Is the connections the same as visitors? Like 1 visitor = 1 connection, 20 concurrency connections = 20 visitors at the same time
How do I know how many connections one visitor could produce and how to properly set the value?
When using connections type of concurrency (the default), then every HTTP request proxied to your app instances create a new connection. So 1 HTTP request generally maps to 1 TCP connection to your app.
If you want to pool connection, you can use the requests type of concurrency. This doesn’t work perfectly with all backends. Our pool idle timeout is very low (4s), if your own timeout is equal or lower, race conditions can happen. This is rare, but it does happen.
In any case, if your app can handle more than that, you can bring those limits up!
1 HTTP request at the edge == 1 TCP connection to your app
The connection to your app is closed as the HTTP response finishes
requests concurrency
1 HTTP request at the edge == 1 HTTP request to your app
Connections are pooled and reused across multiple requests
That chart always shows the concurrency, regardless of the “type” of concurrency.
Depends on the size of your instance and the kind of traffic you’re getting. You can “play” with the concurrency limits. Try soft: 75 w/ hard: 100, then you if your app reaches those levels of traffic, you can look at metrics like response times and resource usage (CPU, memory, etc.) to further tweak.
That chart you posted shows 1 concurrent connection. You’re seeing “hard limit reached” errors? That would suggest you reached 25 concurrent connections at some point.
Does every visit to your app make a lot of requests at the same time? In that case you’ll definitely need a higher limit.

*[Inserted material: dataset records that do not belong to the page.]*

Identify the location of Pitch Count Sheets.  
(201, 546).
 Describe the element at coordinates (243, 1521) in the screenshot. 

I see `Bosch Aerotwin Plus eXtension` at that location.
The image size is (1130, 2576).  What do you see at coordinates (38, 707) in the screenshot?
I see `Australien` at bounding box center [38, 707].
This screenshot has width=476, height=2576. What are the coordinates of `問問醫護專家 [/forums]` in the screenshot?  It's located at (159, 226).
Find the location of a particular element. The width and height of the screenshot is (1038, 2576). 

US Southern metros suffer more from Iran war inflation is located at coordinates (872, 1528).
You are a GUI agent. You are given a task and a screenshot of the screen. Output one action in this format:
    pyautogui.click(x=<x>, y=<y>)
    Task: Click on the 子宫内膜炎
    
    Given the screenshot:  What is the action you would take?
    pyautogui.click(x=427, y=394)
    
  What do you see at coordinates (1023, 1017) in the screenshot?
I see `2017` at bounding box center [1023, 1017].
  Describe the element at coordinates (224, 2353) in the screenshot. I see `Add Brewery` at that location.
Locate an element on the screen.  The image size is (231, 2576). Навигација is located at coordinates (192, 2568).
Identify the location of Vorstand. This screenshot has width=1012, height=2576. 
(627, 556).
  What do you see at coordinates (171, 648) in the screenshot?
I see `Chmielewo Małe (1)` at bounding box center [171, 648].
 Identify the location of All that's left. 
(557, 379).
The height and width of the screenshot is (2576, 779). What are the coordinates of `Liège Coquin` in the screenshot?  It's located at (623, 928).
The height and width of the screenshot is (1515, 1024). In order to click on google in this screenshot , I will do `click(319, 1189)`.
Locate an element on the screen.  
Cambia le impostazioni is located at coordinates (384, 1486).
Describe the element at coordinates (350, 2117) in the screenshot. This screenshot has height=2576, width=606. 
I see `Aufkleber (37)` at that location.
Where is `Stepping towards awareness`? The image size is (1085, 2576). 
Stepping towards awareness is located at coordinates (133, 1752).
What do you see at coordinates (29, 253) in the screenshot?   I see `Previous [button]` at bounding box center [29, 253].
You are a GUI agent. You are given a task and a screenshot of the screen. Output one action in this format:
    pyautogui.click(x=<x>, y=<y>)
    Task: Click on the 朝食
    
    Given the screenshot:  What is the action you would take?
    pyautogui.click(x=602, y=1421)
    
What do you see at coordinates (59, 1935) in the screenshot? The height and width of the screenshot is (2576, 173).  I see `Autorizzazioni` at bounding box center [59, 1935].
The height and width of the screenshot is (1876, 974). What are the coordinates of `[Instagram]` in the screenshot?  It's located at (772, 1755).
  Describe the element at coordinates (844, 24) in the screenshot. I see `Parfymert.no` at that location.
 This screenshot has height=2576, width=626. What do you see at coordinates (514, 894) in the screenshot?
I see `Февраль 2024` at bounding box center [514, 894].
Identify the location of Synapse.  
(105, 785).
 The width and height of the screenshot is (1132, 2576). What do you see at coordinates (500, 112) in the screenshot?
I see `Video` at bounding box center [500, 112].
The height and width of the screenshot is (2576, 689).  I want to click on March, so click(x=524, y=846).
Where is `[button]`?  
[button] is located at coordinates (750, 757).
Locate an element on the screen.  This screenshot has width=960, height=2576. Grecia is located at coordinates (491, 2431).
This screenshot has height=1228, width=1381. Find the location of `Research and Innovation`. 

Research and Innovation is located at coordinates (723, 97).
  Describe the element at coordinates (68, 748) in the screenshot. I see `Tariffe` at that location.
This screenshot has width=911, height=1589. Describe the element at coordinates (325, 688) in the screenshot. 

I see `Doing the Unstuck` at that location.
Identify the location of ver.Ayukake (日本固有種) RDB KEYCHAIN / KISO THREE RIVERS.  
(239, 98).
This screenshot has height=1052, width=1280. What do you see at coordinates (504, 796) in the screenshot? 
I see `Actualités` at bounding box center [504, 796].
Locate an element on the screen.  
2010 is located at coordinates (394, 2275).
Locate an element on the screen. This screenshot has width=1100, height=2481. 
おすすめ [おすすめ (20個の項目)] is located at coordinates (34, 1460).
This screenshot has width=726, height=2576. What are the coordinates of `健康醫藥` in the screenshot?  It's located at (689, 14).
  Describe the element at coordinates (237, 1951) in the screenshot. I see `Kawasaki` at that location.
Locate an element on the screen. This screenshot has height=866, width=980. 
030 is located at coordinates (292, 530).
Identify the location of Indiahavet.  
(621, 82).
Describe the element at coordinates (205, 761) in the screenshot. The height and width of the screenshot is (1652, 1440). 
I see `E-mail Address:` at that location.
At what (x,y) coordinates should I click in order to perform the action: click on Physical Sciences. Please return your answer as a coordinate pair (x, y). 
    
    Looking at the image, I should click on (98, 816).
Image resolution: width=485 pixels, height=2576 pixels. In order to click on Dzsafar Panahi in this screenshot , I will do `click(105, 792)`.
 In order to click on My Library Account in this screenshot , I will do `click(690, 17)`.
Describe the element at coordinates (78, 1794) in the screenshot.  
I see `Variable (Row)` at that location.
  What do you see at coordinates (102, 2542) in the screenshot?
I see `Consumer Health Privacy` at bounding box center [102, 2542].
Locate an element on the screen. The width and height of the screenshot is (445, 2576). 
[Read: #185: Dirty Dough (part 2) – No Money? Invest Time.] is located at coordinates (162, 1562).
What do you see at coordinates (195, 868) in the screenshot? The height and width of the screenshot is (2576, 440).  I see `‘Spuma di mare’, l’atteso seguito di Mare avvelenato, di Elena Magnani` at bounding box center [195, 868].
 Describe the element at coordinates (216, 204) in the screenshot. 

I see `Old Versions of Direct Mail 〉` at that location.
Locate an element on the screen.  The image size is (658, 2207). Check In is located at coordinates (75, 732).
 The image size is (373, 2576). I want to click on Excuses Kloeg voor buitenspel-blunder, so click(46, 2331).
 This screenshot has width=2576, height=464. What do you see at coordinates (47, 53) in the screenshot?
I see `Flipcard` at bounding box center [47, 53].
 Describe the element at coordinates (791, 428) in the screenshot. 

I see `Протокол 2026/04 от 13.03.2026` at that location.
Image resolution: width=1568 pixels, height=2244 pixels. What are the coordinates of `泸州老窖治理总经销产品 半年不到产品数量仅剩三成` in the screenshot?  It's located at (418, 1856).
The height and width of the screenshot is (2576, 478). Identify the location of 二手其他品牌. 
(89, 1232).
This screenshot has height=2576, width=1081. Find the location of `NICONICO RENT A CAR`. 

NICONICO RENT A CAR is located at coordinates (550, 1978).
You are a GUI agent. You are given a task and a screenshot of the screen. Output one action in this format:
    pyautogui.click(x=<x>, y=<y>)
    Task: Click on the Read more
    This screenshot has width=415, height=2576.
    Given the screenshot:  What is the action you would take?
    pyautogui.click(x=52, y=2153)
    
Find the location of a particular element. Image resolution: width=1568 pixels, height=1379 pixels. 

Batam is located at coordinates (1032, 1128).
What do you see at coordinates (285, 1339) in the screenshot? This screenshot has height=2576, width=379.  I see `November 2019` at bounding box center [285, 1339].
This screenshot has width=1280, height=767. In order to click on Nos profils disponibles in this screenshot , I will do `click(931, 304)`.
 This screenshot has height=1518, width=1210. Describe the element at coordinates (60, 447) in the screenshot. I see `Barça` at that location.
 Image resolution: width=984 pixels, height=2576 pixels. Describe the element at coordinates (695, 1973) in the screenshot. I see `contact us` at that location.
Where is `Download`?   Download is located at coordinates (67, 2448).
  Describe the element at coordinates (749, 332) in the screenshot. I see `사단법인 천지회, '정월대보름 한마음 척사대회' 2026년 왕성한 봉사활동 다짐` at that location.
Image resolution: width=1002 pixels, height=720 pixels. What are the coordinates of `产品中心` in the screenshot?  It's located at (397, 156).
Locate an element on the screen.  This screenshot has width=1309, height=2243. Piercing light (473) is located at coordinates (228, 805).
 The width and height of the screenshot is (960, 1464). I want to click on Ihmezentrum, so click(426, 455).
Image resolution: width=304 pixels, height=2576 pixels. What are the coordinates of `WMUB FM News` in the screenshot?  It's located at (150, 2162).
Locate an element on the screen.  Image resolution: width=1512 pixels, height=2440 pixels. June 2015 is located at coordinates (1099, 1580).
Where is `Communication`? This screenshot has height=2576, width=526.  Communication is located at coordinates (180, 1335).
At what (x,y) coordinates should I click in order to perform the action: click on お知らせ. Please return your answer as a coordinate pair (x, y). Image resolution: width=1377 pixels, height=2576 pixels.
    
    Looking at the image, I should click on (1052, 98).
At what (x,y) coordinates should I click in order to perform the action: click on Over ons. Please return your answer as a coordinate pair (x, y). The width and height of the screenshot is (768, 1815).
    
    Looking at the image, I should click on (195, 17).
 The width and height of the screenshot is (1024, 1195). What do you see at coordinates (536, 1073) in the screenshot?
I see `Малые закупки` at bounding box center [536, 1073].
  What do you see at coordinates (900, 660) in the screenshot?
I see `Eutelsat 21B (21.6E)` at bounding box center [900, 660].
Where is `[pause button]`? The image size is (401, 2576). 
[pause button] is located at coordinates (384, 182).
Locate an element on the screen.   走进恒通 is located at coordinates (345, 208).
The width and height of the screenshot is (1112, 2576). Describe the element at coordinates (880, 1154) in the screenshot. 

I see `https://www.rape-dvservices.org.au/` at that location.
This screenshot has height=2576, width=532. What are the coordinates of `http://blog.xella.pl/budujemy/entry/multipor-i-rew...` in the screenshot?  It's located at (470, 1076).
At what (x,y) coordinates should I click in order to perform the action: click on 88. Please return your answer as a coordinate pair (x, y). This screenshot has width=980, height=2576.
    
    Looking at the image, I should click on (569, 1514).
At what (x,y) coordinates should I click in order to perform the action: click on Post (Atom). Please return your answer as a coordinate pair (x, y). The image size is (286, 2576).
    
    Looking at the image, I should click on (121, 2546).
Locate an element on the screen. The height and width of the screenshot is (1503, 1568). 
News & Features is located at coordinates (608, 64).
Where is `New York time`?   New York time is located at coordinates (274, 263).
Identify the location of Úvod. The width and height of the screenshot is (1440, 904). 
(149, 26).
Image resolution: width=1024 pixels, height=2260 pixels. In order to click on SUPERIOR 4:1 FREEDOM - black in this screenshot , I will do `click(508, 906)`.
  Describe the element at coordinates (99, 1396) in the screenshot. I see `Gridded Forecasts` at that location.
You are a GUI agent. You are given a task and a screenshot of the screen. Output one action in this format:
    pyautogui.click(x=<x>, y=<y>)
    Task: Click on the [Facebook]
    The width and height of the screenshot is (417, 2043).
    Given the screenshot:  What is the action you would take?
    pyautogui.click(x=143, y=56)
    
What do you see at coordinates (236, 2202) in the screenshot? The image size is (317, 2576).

I’m having a hard time knowing what are these limits, and how I should interpret these.
I’m testing my staging and prod deployment, and I alone seem to reach this hard limit after some refresh here and there. How could it be? Is that expected?
Also would be interested in a bit more clarity around the concurrency and how it’s handled, what "really’ to look for when it happens.
I have a dev server on a shared-cpu-2x:512MB that hit concurrency limit of 25, after about 3 - 4 visits.
It’s running a super lean remix app with prisma / postgres, but i’ve had other sites with similar setups never hit limits or issues on shared-cpu-1x:256MB
I feel like the connection and request concurrency connotation should be swapped, but that’s probably just me not understanding it fully.
We switched to request based concurrency because i understood that each concurrent request will increase that limit. Now reading that type=request actually looks at pooled connections (which may transport multiple requests) feels weird.